Dengan wajah yang dipenuhi kegembiraan karena suatu alasan, dia menatapku saat Jun Shihyuk berdiri di sampingnya mendecakkan lidahnya.
“Kamu baik.”
Kemudian, dia berbalik dengan jentikan saat dia berjalan menyusuri koridor.
Apakah itu pujian…?
Bagaimanapun, dia adalah pria yang menarik.
Tak lama kemudian, Kim Wuju juga berjalan pergi setelah memberitahuku dia menikmatinya sambil tersenyum, meninggalkan Lee Suh-ah. Dia menyilangkan lengannya dan memasang ekspresi aneh di wajahnya saat dia menatapku dan membuka mulutnya.
“Bagaimana kamu melakukannya saat itu”
“Maksud kamu apa?”
“Raja Elf. Bagaimana Anda melakukannya”
Melihat matanya yang dingin, kesadaranku sedikit tertusuk.
Benar, ada Lee Suh-ah – dia, yang memiliki bakat dan kerja keras yang luar biasa. Selain itu, karena kami pergi ke mana-mana menyanyi bersama selama liburan, dia akan mengetahui kemampuan saya sehingga fakta bahwa saya tiba-tiba bisa menyanyikan ‘Elf King’, sebuah lagu dengan kesulitan tinggi, mungkin terasa tidak pada tempatnya.
… Jika bukan karena lompatan waktu atau semacamnya, mustahil bagi siswa sekolah menengah untuk menyanyikan lagu ini sama sekali.
Memutar mataku, aku mencari alasan dan segera menjawab setelah batuk.
“Kuhum. Saya mengubah vokalisasi terakhir kali kan? ”
“Iya.”
“Saat saya berganti dari vokalisasi baru ke yang sebelumnya, itu berhasil.”
Lee Suh-ah menanggapi dengan mengejek.
“Katakan sesuatu yang benar-benar masuk akal. Mengubah vokalisasi segera saat bernyanyi?

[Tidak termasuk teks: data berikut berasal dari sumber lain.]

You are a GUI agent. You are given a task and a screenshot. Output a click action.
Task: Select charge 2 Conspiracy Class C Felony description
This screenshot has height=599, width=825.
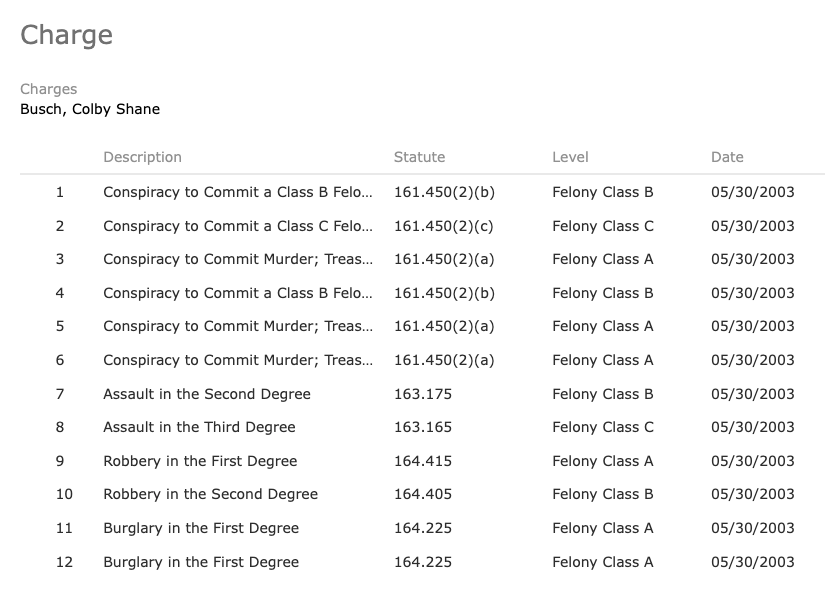[x=238, y=226]
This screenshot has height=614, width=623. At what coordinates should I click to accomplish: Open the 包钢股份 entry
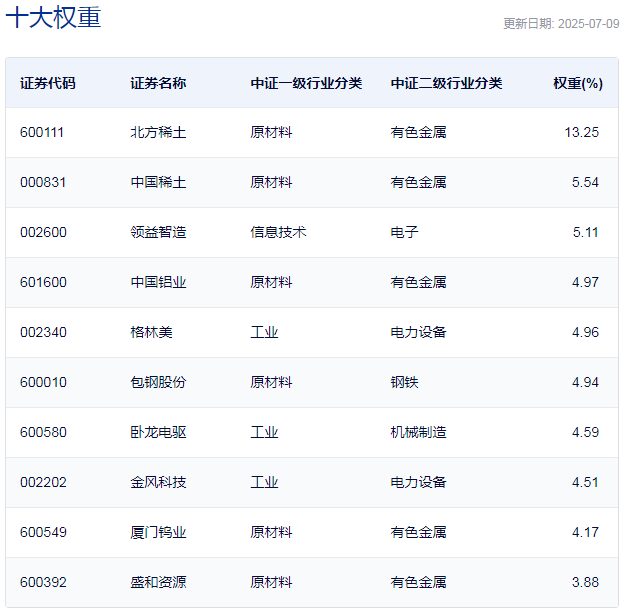[158, 382]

Ini bahkan belum lama sejak Anda berubah menjadi metode vokalisasi baru. ”
“…”
Meskipun akulah yang mengatakannya, itu terdengar agak tidak masuk akal.

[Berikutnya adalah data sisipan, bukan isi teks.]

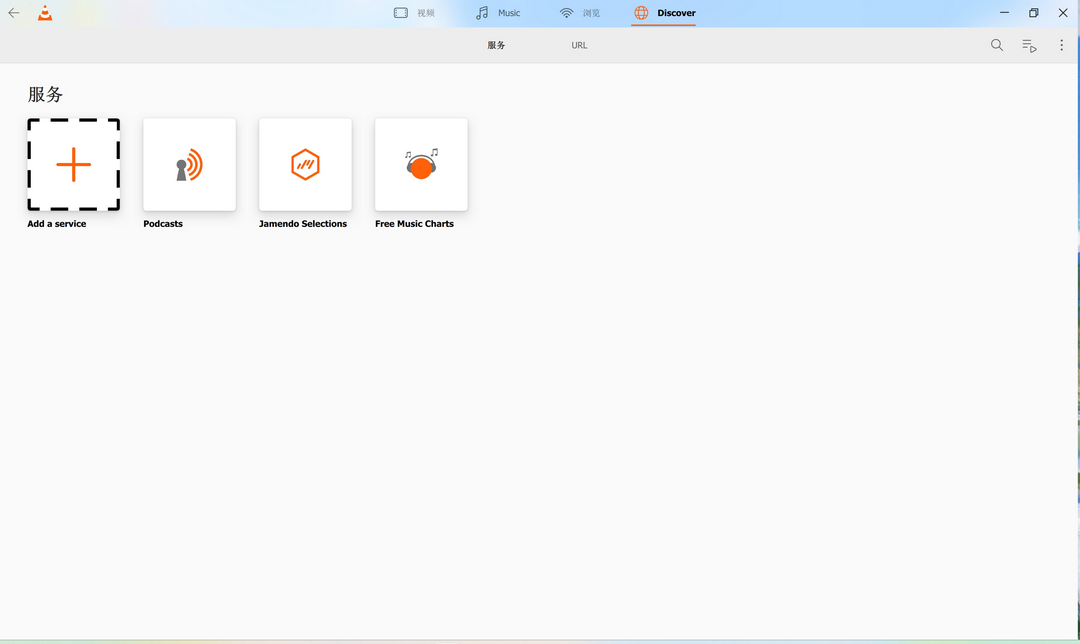Show the Free Music Charts service

421,164
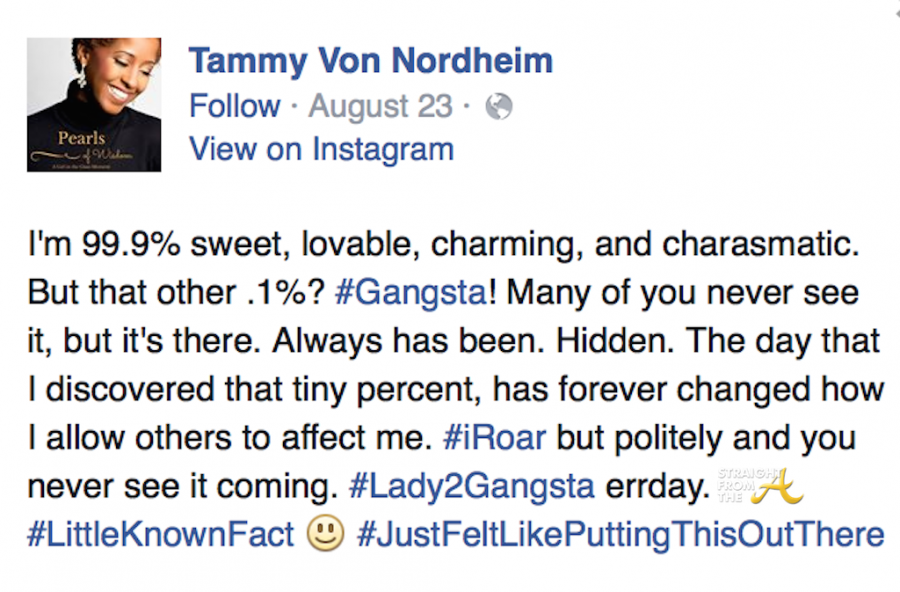Click the smiley face emoji

point(325,533)
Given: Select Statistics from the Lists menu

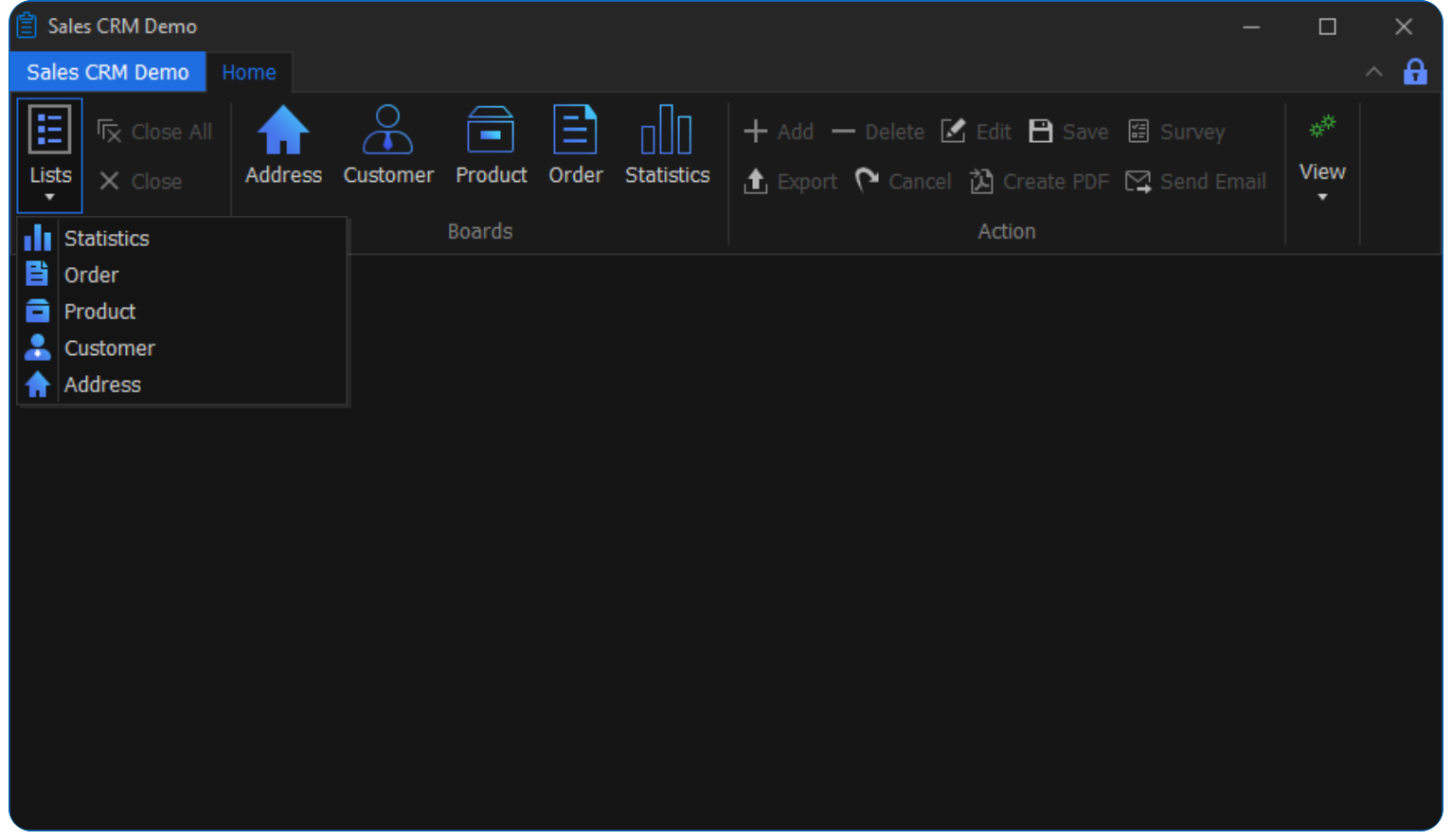Looking at the screenshot, I should tap(106, 239).
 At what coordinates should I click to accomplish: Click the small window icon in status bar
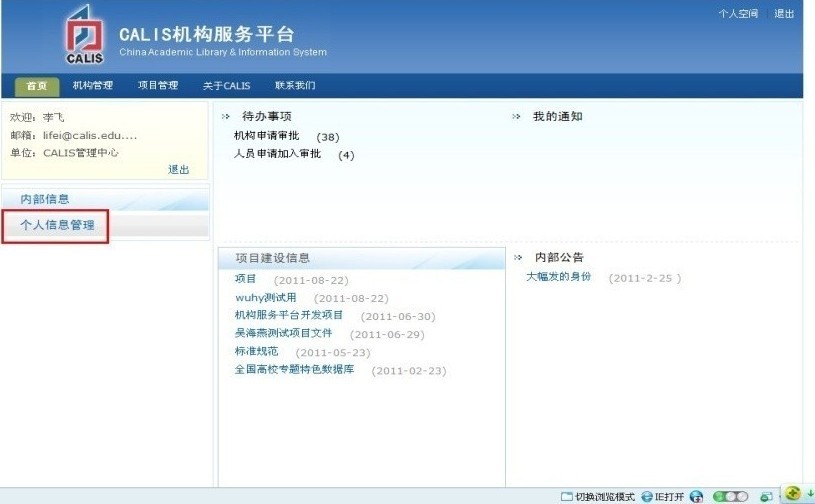(765, 496)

Vokalisasi dihafal oleh tubuh dan itu adalah kebiasaan alami yang keluar secara tidak sadar sehingga mengubahnya sambil bernyanyi jelas bukan sesuatu yang harus dilakukan oleh seorang siswa sekolah menengah.
Karena Lee Suh-ah yang tahu persis di mana keterampilan menyanyi saya saat ini, tampaknya semakin mustahil.

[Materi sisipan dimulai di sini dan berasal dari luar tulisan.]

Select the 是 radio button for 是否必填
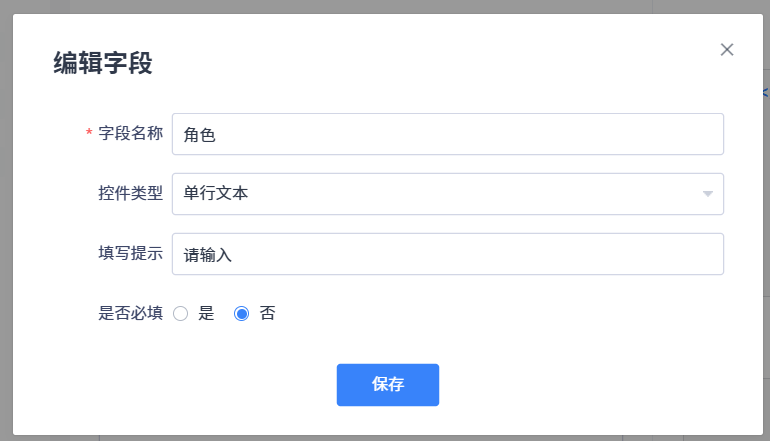 [x=181, y=314]
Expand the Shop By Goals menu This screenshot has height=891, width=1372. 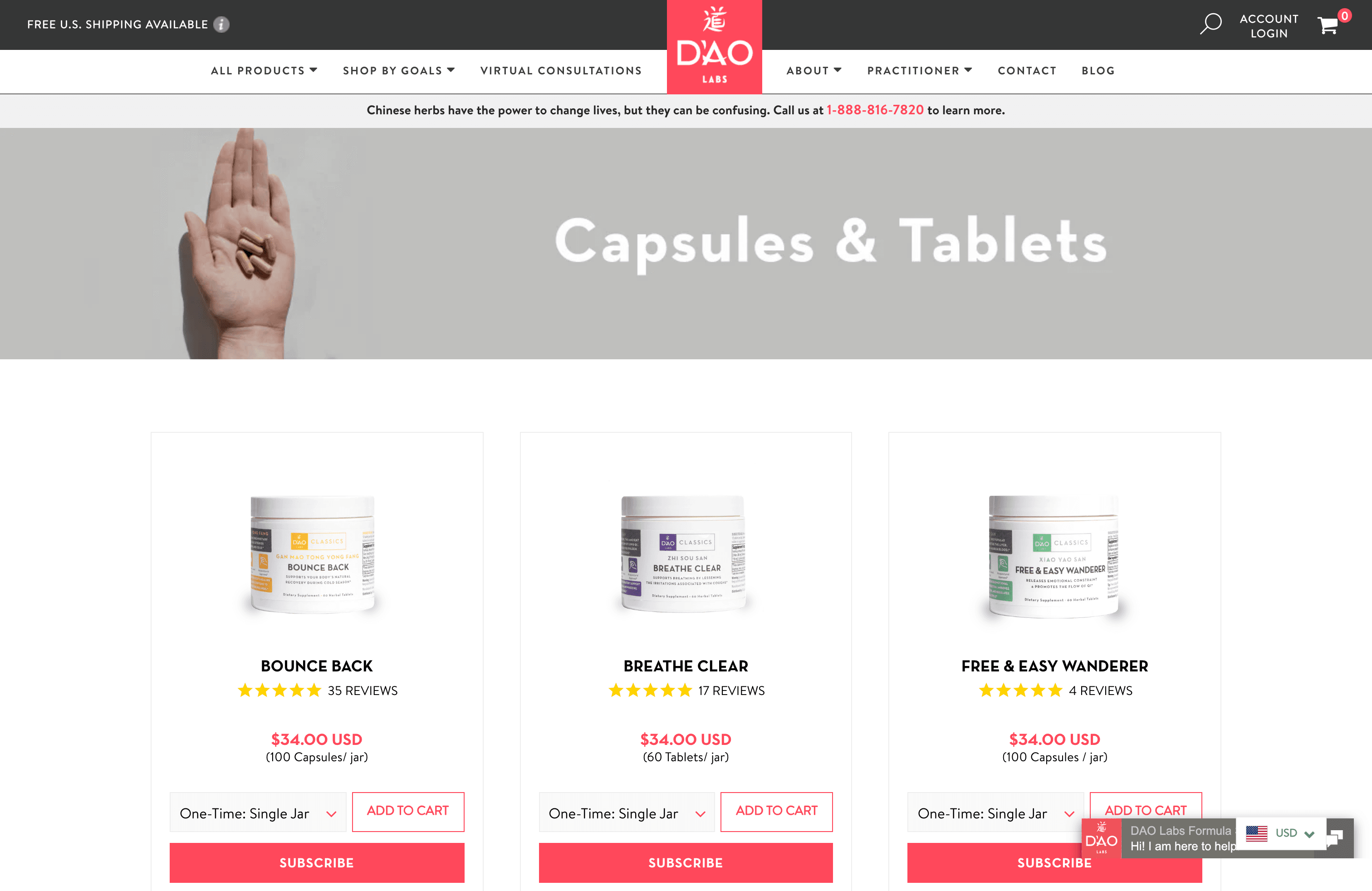(x=399, y=71)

Karena saya telah menggunakan salah satunya selama lebih dari 20 tahun, saya dapat mengubahnya segera setelah beberapa latihan tetapi …
Tidak dapat memikirkan alasan lain, saya akhirnya memutuskan untuk berpura-pura tidak tahu.
“Itu… berhasil saat aku mencobanya.”
Dengan matanya menghadap ke tanah, Lee Suh-ah merenung sebelum tiba-tiba mengangkat kepalanya dalam sekejap. Saat dia melakukannya, matanya yang sepertinya menyala-nyala memenuhi pandanganku.
“Saya melihat. Saya mengerti.”
Kemudian, dia meninggalkan satu kalimat saat dia berjalan melewati saya.
“… Kamu menang kali ini.”
Menatap rambut menjauhnya yang bergerak ke samping, aku menggaruk rambutku dengan ekspresi canggung.
… Rasanya seperti aku mengatakan sesuatu yang salah.